■ GOAL
Reproduce each of the records below line for line, without changing a single character.

^^^^^^^^

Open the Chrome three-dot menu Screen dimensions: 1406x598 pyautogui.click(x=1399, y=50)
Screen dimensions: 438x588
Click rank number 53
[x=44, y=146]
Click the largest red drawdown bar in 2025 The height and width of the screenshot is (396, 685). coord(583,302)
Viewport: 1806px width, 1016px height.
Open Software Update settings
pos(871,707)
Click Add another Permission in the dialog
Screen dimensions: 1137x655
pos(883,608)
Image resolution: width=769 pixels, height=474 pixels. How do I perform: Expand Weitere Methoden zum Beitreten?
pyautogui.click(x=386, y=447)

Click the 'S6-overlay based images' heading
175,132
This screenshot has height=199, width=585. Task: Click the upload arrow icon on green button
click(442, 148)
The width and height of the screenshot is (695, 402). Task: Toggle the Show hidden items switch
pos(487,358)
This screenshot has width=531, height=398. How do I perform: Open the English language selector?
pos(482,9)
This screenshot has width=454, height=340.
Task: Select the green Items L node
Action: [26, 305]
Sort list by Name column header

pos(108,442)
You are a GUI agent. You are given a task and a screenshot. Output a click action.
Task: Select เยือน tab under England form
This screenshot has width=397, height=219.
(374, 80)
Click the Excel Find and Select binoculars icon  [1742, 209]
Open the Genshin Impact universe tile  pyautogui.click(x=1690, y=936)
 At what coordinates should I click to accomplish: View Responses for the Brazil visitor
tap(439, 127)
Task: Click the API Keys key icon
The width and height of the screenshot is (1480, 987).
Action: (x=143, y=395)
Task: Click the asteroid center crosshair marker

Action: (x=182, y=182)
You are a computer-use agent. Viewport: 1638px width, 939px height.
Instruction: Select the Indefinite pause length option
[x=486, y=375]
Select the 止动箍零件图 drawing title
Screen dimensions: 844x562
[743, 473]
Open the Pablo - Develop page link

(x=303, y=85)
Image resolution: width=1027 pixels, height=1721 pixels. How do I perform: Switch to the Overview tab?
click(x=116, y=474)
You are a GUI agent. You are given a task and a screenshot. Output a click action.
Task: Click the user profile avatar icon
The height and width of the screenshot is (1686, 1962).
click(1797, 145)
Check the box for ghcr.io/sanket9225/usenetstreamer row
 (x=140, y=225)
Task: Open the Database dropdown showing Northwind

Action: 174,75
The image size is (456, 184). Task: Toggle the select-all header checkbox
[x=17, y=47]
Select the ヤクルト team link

^^^^^^^^

■ RESULT
Open the Chrome three-dot menu Screen dimensions: 1406x598 pyautogui.click(x=1399, y=50)
Screen dimensions: 438x588
Click rank number 53
[x=44, y=146]
Click the largest red drawdown bar in 2025 The height and width of the screenshot is (396, 685). coord(583,302)
Viewport: 1806px width, 1016px height.
Open Software Update settings
pos(871,707)
Click Add another Permission in the dialog
Screen dimensions: 1137x655
pos(883,608)
Image resolution: width=769 pixels, height=474 pixels. How do I perform: Expand Weitere Methoden zum Beitreten?
pyautogui.click(x=386, y=447)

Click the 'S6-overlay based images' heading
175,132
This screenshot has height=199, width=585. Task: Click the upload arrow icon on green button
click(442, 148)
The width and height of the screenshot is (695, 402). Task: Toggle the Show hidden items switch
pos(487,358)
This screenshot has width=531, height=398. How do I perform: Open the English language selector?
pos(482,9)
This screenshot has width=454, height=340.
Task: Select the green Items L node
Action: [26, 305]
Sort list by Name column header

pos(108,442)
You are a GUI agent. You are given a task and a screenshot. Output a click action.
Task: Select เยือน tab under England form
This screenshot has width=397, height=219.
(374, 80)
Click the Excel Find and Select binoculars icon  [1742, 209]
Open the Genshin Impact universe tile  pyautogui.click(x=1690, y=936)
 At what coordinates should I click to accomplish: View Responses for the Brazil visitor
tap(439, 127)
Task: Click the API Keys key icon
The width and height of the screenshot is (1480, 987).
Action: (x=143, y=395)
Task: Click the asteroid center crosshair marker

Action: (x=182, y=182)
You are a computer-use agent. Viewport: 1638px width, 939px height.
Instruction: Select the Indefinite pause length option
[x=486, y=375]
Select the 止动箍零件图 drawing title
Screen dimensions: 844x562
[743, 473]
Open the Pablo - Develop page link

(x=303, y=85)
Image resolution: width=1027 pixels, height=1721 pixels. How do I perform: Switch to the Overview tab?
click(x=116, y=474)
You are a GUI agent. You are given a task and a screenshot. Output a click action.
Task: Click the user profile avatar icon
The height and width of the screenshot is (1686, 1962).
click(1797, 145)
Check the box for ghcr.io/sanket9225/usenetstreamer row
 (x=140, y=225)
Task: Open the Database dropdown showing Northwind

Action: 174,75
The image size is (456, 184). Task: Toggle the select-all header checkbox
[x=17, y=47]
Select the ヤクルト team link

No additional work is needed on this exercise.